I need to build a house, what kind of hammer should I buy? - jmorin007
http://sethgodin.typepad.com/seths_blog/2008/07/i-need-to-build.html
======
maryrosecook
Hammers and word processors have a much lesser legacy impact upon building and
writing than software does upon making web sites and applications. If you
choose wrong with the former, you can very easily change your mind and avoid
having to redo anything. The same is definitely not true of the latter.

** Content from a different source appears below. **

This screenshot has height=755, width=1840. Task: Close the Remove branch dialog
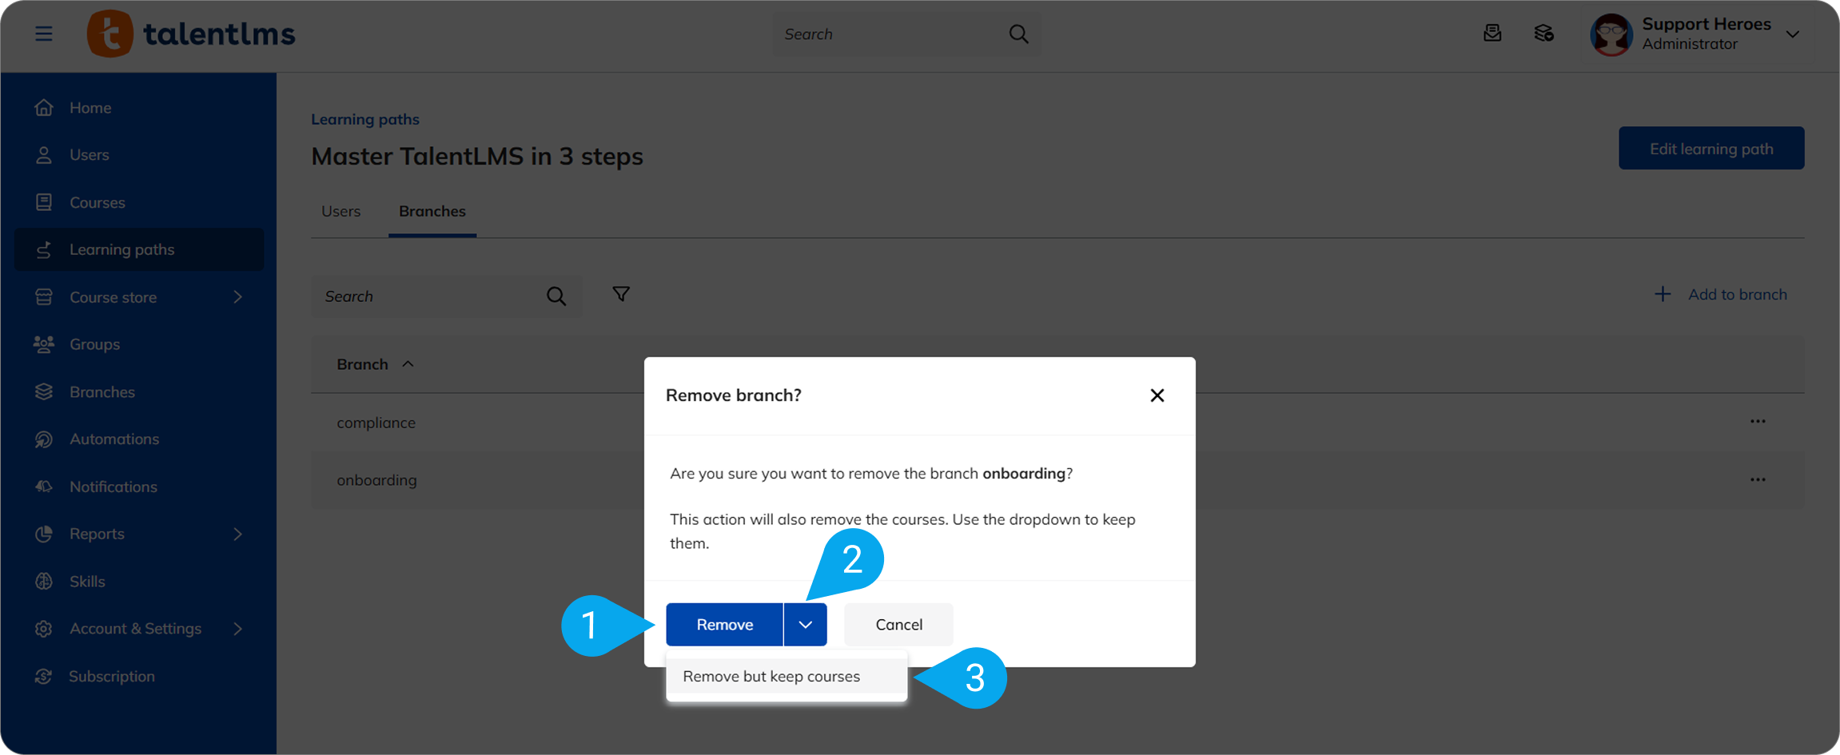[x=1157, y=395]
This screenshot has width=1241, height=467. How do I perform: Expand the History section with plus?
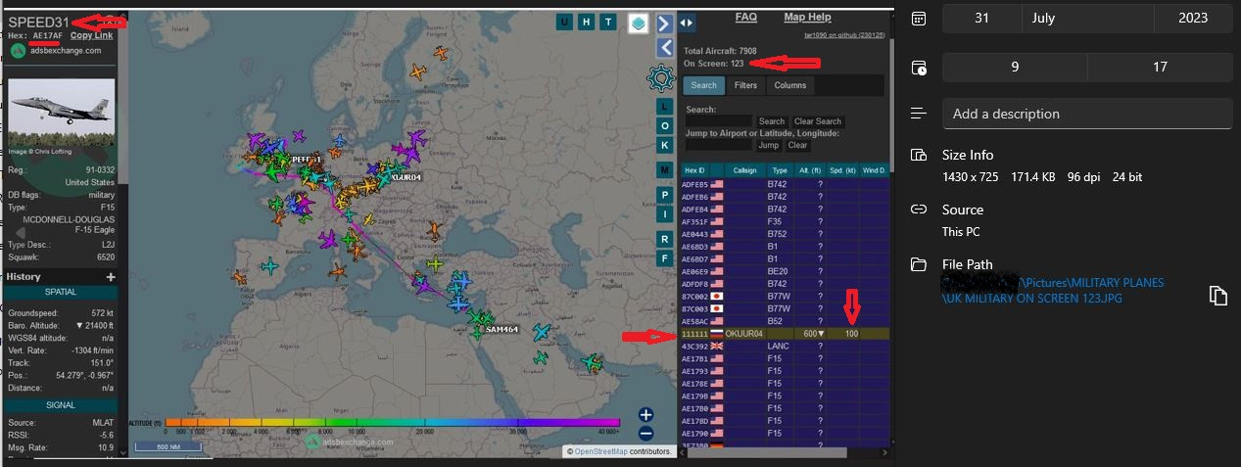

There is a continuum between a basic tool and a medium. Hammers and word
processors are basic tools. The basic tool of hacking is the word processor. A
piece of software, or programming language, is much further along that
continuum. A better simile for software and websites might be, "I want to
construct a place for people to live. What kind of building should I design?"

------
diego
If someone asked me that they need to build a website to promote X without
giving any more details, I'd say try Blogger or Wordpress. It may be just what
they need, why make a point about passion or drive if they want to build a
simple website? If they want to do something more sophisticated, they will
quickly find out the limitations and ask the right questions.

------
stcredzero
A better metaphor would be "what should I make it out of?" You can build a
house out of straw, sticks, bricks, or titanium. But these have different
advantages, drawbacks, and costs.

When it comes down to it, metaphors for software are almost always
particularly flawed.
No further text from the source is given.